■ **What is required**: Copy the following lines without changing anything. This applies to all of the records.

[Text and item location entries]
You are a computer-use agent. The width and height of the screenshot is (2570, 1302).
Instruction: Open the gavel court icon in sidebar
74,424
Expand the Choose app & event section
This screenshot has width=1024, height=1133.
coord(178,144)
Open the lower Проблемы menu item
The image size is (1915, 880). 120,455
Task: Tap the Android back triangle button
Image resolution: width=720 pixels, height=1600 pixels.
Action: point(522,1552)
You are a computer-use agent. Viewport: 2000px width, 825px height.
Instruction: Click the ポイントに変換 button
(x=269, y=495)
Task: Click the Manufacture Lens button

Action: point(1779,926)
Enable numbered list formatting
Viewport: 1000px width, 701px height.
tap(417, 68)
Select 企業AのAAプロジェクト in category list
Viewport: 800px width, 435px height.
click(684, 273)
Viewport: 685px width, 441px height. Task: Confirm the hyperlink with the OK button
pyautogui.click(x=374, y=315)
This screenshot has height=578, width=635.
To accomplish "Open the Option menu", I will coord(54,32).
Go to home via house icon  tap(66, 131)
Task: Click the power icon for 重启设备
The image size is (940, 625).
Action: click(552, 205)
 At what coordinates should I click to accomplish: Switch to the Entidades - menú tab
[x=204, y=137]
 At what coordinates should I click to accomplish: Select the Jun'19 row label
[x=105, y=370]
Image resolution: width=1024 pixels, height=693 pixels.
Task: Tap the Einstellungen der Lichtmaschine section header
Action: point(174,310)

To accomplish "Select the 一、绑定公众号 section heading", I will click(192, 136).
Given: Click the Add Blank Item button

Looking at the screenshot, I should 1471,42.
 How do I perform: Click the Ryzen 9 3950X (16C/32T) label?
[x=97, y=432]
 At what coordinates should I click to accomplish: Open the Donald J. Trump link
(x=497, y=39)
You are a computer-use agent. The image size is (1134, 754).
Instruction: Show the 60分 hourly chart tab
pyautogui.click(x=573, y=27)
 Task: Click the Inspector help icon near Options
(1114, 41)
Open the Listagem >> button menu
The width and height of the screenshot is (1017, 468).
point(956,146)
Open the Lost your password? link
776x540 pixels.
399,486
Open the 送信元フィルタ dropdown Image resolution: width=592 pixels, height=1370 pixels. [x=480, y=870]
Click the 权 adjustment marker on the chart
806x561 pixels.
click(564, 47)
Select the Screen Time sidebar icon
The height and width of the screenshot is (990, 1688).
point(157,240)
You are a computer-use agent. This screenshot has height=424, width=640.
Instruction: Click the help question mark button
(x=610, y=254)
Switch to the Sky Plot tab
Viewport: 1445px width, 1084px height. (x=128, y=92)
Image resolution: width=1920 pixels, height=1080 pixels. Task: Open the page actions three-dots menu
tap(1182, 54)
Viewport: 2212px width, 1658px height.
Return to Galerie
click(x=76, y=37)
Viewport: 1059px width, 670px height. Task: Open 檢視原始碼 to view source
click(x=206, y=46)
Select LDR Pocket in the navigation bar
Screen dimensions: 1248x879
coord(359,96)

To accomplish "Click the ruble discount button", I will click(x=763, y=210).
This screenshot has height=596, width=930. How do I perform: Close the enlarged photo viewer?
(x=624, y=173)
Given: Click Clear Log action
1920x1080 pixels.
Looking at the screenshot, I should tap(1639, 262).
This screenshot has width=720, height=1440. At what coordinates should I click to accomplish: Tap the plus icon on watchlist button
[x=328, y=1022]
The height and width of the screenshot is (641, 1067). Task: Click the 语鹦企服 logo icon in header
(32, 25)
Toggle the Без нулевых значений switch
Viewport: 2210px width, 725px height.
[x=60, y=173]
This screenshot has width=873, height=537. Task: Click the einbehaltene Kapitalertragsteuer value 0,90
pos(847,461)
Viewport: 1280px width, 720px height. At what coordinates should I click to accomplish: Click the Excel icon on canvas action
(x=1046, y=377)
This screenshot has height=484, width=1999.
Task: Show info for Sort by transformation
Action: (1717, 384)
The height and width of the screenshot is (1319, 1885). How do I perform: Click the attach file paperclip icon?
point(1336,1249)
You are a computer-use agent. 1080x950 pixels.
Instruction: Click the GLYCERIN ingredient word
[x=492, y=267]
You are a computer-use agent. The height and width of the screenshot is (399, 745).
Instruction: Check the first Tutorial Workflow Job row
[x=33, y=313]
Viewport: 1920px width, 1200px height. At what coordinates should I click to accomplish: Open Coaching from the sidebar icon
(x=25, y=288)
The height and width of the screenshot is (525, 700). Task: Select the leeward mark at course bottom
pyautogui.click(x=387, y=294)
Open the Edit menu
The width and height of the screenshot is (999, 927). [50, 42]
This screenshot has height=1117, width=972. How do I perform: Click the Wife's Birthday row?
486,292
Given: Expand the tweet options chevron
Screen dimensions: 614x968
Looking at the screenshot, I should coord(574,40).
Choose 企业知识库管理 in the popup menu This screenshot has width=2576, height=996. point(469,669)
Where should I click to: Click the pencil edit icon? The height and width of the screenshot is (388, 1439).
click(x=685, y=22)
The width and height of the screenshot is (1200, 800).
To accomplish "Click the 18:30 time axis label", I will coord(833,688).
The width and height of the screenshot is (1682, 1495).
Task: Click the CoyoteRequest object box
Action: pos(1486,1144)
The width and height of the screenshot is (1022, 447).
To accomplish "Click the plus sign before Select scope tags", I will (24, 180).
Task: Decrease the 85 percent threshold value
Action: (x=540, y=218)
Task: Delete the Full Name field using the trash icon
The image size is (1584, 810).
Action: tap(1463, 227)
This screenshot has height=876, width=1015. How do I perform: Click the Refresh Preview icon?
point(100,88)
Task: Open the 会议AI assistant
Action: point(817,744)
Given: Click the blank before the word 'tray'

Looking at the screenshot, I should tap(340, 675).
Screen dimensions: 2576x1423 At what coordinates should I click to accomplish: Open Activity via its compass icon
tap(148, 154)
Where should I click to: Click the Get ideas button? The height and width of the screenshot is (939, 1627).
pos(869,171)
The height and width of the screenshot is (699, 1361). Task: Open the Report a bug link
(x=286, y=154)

■ **Exercise answer**:
You are a computer-use agent. The width and height of the screenshot is (2570, 1302).
Instruction: Open the gavel court icon in sidebar
74,424
Expand the Choose app & event section
This screenshot has width=1024, height=1133.
coord(178,144)
Open the lower Проблемы menu item
The image size is (1915, 880). 120,455
Task: Tap the Android back triangle button
Image resolution: width=720 pixels, height=1600 pixels.
Action: point(522,1552)
You are a computer-use agent. Viewport: 2000px width, 825px height.
Instruction: Click the ポイントに変換 button
(x=269, y=495)
Task: Click the Manufacture Lens button

Action: point(1779,926)
Enable numbered list formatting
Viewport: 1000px width, 701px height.
tap(417, 68)
Select 企業AのAAプロジェクト in category list
Viewport: 800px width, 435px height.
click(684, 273)
Viewport: 685px width, 441px height. Task: Confirm the hyperlink with the OK button
pyautogui.click(x=374, y=315)
This screenshot has height=578, width=635.
To accomplish "Open the Option menu", I will coord(54,32).
Go to home via house icon  tap(66, 131)
Task: Click the power icon for 重启设备
The image size is (940, 625).
Action: click(552, 205)
 At what coordinates should I click to accomplish: Switch to the Entidades - menú tab
[x=204, y=137]
 At what coordinates should I click to accomplish: Select the Jun'19 row label
[x=105, y=370]
Image resolution: width=1024 pixels, height=693 pixels.
Task: Tap the Einstellungen der Lichtmaschine section header
Action: point(174,310)

To accomplish "Select the 一、绑定公众号 section heading", I will click(192, 136).
Given: Click the Add Blank Item button

Looking at the screenshot, I should 1471,42.
 How do I perform: Click the Ryzen 9 3950X (16C/32T) label?
[x=97, y=432]
 At what coordinates should I click to accomplish: Open the Donald J. Trump link
(x=497, y=39)
You are a computer-use agent. The image size is (1134, 754).
Instruction: Show the 60分 hourly chart tab
pyautogui.click(x=573, y=27)
 Task: Click the Inspector help icon near Options
(1114, 41)
Open the Listagem >> button menu
The width and height of the screenshot is (1017, 468).
point(956,146)
Open the Lost your password? link
776x540 pixels.
399,486
Open the 送信元フィルタ dropdown Image resolution: width=592 pixels, height=1370 pixels. [x=480, y=870]
Click the 权 adjustment marker on the chart
806x561 pixels.
click(564, 47)
Select the Screen Time sidebar icon
The height and width of the screenshot is (990, 1688).
point(157,240)
You are a computer-use agent. This screenshot has height=424, width=640.
Instruction: Click the help question mark button
(x=610, y=254)
Switch to the Sky Plot tab
Viewport: 1445px width, 1084px height. (x=128, y=92)
Image resolution: width=1920 pixels, height=1080 pixels. Task: Open the page actions three-dots menu
tap(1182, 54)
Viewport: 2212px width, 1658px height.
Return to Galerie
click(x=76, y=37)
Viewport: 1059px width, 670px height. Task: Open 檢視原始碼 to view source
click(x=206, y=46)
Select LDR Pocket in the navigation bar
Screen dimensions: 1248x879
coord(359,96)

To accomplish "Click the ruble discount button", I will click(x=763, y=210).
This screenshot has height=596, width=930. How do I perform: Close the enlarged photo viewer?
(x=624, y=173)
Given: Click Clear Log action
1920x1080 pixels.
Looking at the screenshot, I should tap(1639, 262).
This screenshot has width=720, height=1440. At what coordinates should I click to accomplish: Tap the plus icon on watchlist button
[x=328, y=1022]
The height and width of the screenshot is (641, 1067). Task: Click the 语鹦企服 logo icon in header
(32, 25)
Toggle the Без нулевых значений switch
Viewport: 2210px width, 725px height.
[x=60, y=173]
This screenshot has width=873, height=537. Task: Click the einbehaltene Kapitalertragsteuer value 0,90
pos(847,461)
Viewport: 1280px width, 720px height. At what coordinates should I click to accomplish: Click the Excel icon on canvas action
(x=1046, y=377)
This screenshot has height=484, width=1999.
Task: Show info for Sort by transformation
Action: (1717, 384)
The height and width of the screenshot is (1319, 1885). How do I perform: Click the attach file paperclip icon?
point(1336,1249)
You are a computer-use agent. 1080x950 pixels.
Instruction: Click the GLYCERIN ingredient word
[x=492, y=267]
You are a computer-use agent. The height and width of the screenshot is (399, 745).
Instruction: Check the first Tutorial Workflow Job row
[x=33, y=313]
Viewport: 1920px width, 1200px height. At what coordinates should I click to accomplish: Open Coaching from the sidebar icon
(x=25, y=288)
The height and width of the screenshot is (525, 700). Task: Select the leeward mark at course bottom
pyautogui.click(x=387, y=294)
Open the Edit menu
The width and height of the screenshot is (999, 927). [50, 42]
This screenshot has height=1117, width=972. How do I perform: Click the Wife's Birthday row?
486,292
Given: Expand the tweet options chevron
Screen dimensions: 614x968
Looking at the screenshot, I should coord(574,40).
Choose 企业知识库管理 in the popup menu This screenshot has width=2576, height=996. point(469,669)
Where should I click to: Click the pencil edit icon? The height and width of the screenshot is (388, 1439).
click(x=685, y=22)
The width and height of the screenshot is (1200, 800).
To accomplish "Click the 18:30 time axis label", I will coord(833,688).
The width and height of the screenshot is (1682, 1495).
Task: Click the CoyoteRequest object box
Action: pos(1486,1144)
The width and height of the screenshot is (1022, 447).
To accomplish "Click the plus sign before Select scope tags", I will (24, 180).
Task: Decrease the 85 percent threshold value
Action: (x=540, y=218)
Task: Delete the Full Name field using the trash icon
The image size is (1584, 810).
Action: tap(1463, 227)
This screenshot has height=876, width=1015. How do I perform: Click the Refresh Preview icon?
point(100,88)
Task: Open the 会议AI assistant
Action: point(817,744)
Given: Click the blank before the word 'tray'

Looking at the screenshot, I should tap(340, 675).
Screen dimensions: 2576x1423 At what coordinates should I click to accomplish: Open Activity via its compass icon
tap(148, 154)
Where should I click to: Click the Get ideas button? The height and width of the screenshot is (939, 1627).
pos(869,171)
The height and width of the screenshot is (699, 1361). Task: Open the Report a bug link
(x=286, y=154)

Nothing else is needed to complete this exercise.